TASKS:
• 1. In the Wahiduddin Khan answers, list each capitalized name or term in the second numbered answer, skipping words that open a sentence. Give each one once and keep multiword names together.
• 2. From the Wahiduddin Khan answers, write out the passage that begins at the words "2. There are" and ends after the words "away from Islam.".

PASSAGE GIVEN:
==============================
Answers to Questions Submitted to Maulana Wahiduddin Khan

  1. After having completed my education in 1943 in a traditional Arabic institution of Islamic learning in India, I came into contact with the outside world. During this interaction with modern educated people I felt that my education at the Madrasa was not sufficient to enable me to answer the questions coming from those educated in the modern institutions of scientific learning. I had an urge to communicate the message of Islam to them but I felt myself incompetent for this task of Da‘wah. Owing to this experience I resolved to learn English and then study modern literature on various disciplines produced in the west. It took twenty years for me to achieve this goal. Ultimately I succeeded in a proper understanding of modern thought and modern intellectual challenge. By God’s grace I was able to provide the answers on the same intellectual level on which the questions were raised.
  2. There are two periods of orientalism, one beginning from crusades and ending with Thomas Carlyle. The second begins from Thomas Carlyle and continues till today. The Orientalists of the first period were people who were associated with the Church. Their main aim in studying Islam was to distort the image of Islam in order to keep the Christian world away from Islam.
==============================
LISTED ENTRIES:
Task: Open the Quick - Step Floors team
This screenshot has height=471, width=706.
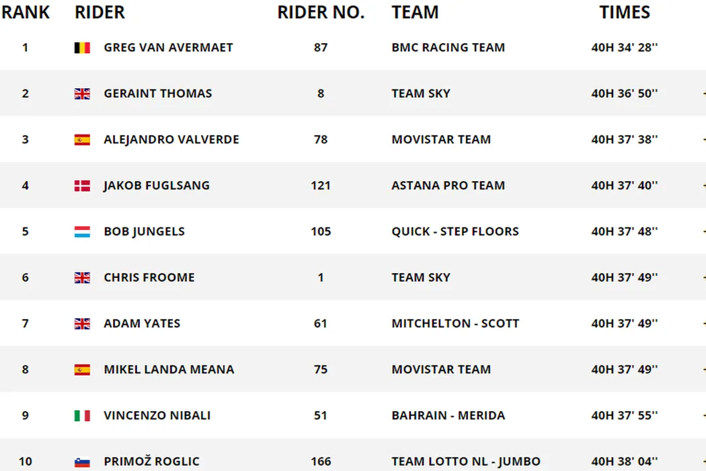Action: (455, 231)
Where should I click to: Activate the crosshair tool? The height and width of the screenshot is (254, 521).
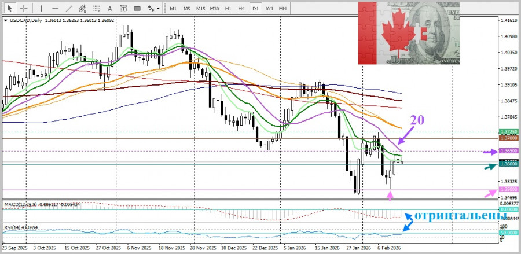[24, 9]
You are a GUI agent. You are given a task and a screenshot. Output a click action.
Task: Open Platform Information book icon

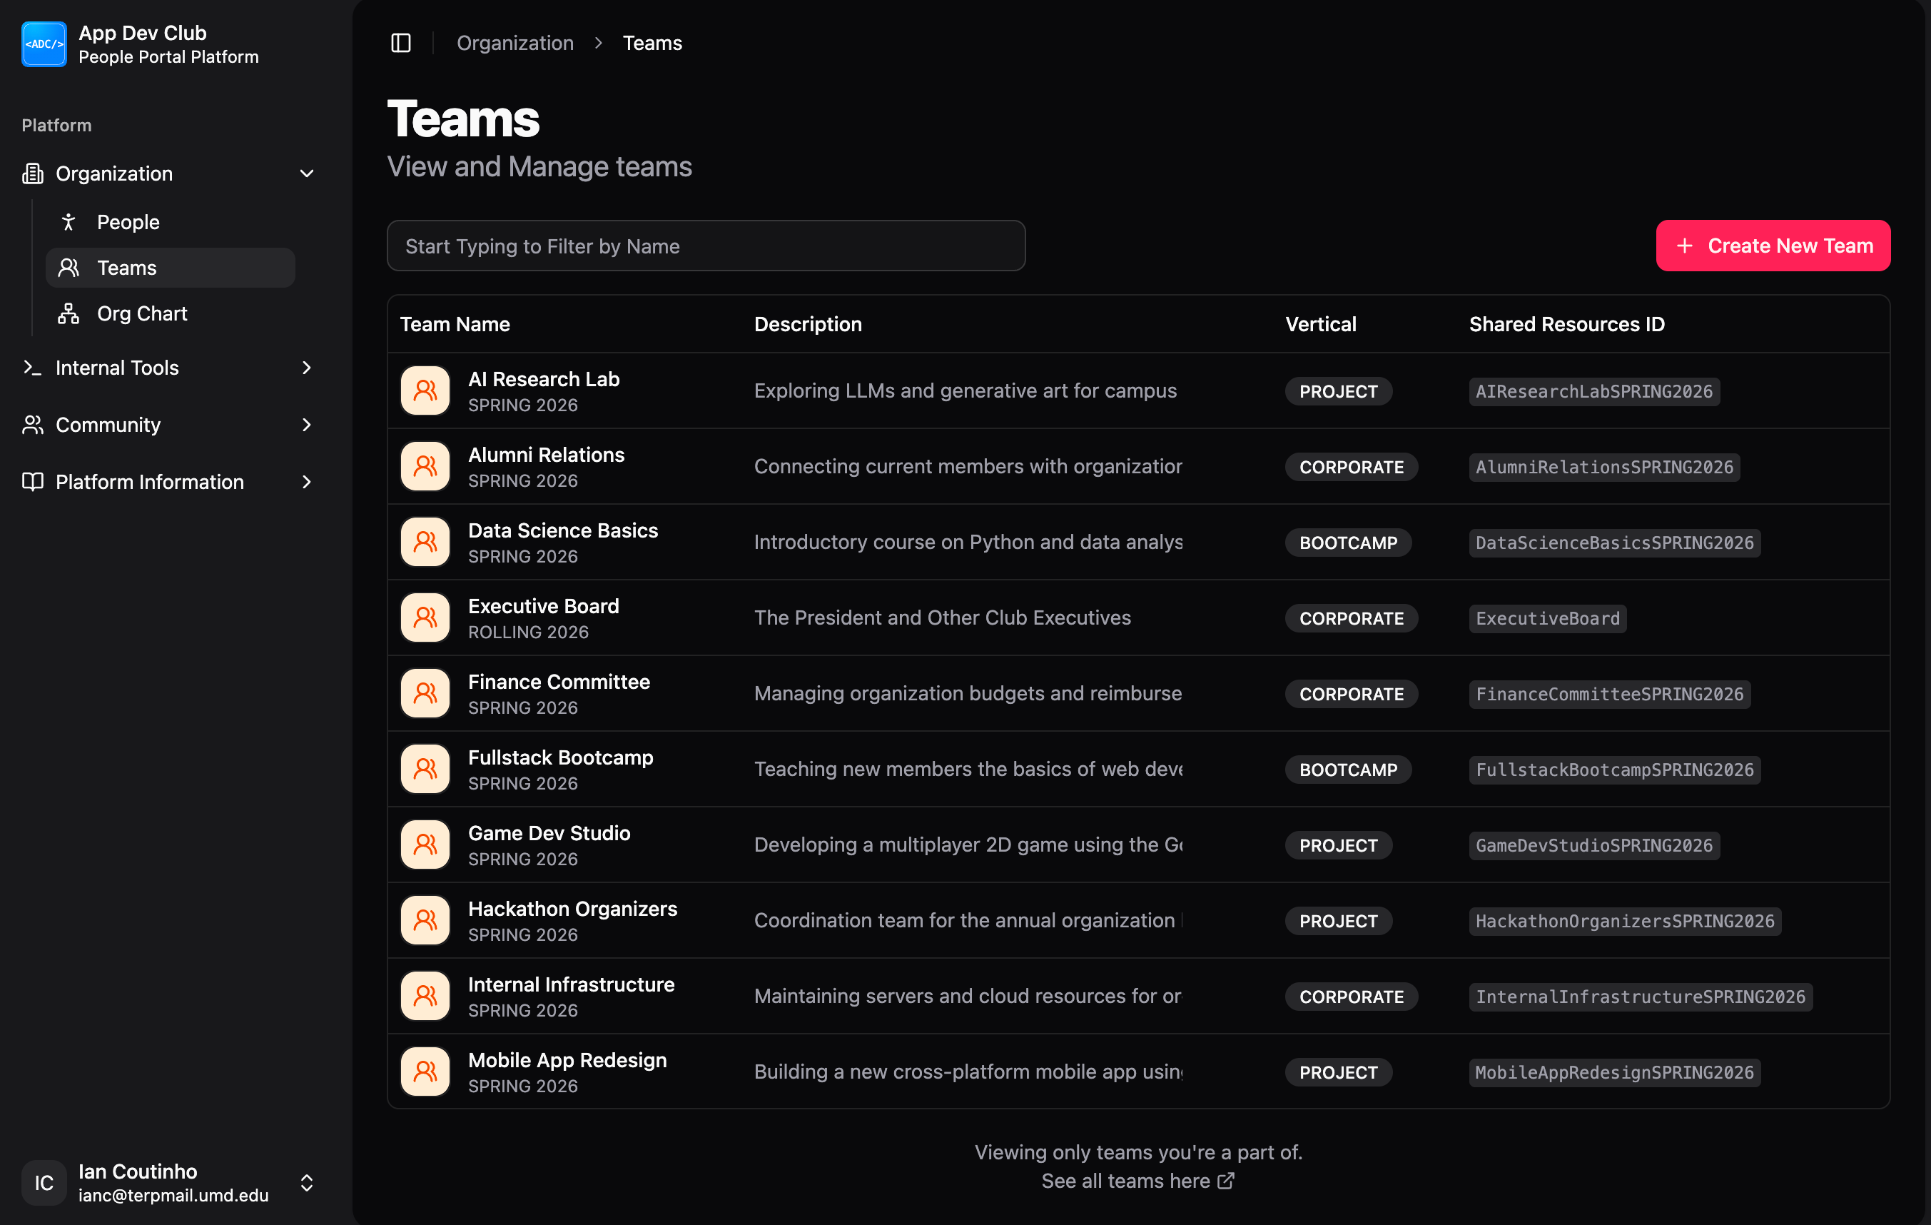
==============================
TASK-BY-TASK OUTPUTS:
• 1. Thomas Carlyle, Orientalists, Church, Islam, Christian

• 2.
2. There are two periods of orientalism, one beginning from crusades and ending with Thomas Carlyle. The second begins from Thomas Carlyle and continues till today. The Orientalists of the first period were people who were associated with the Church. Their main aim in studying Islam was to distort the image of Islam in order to keep the Christian world away from Islam.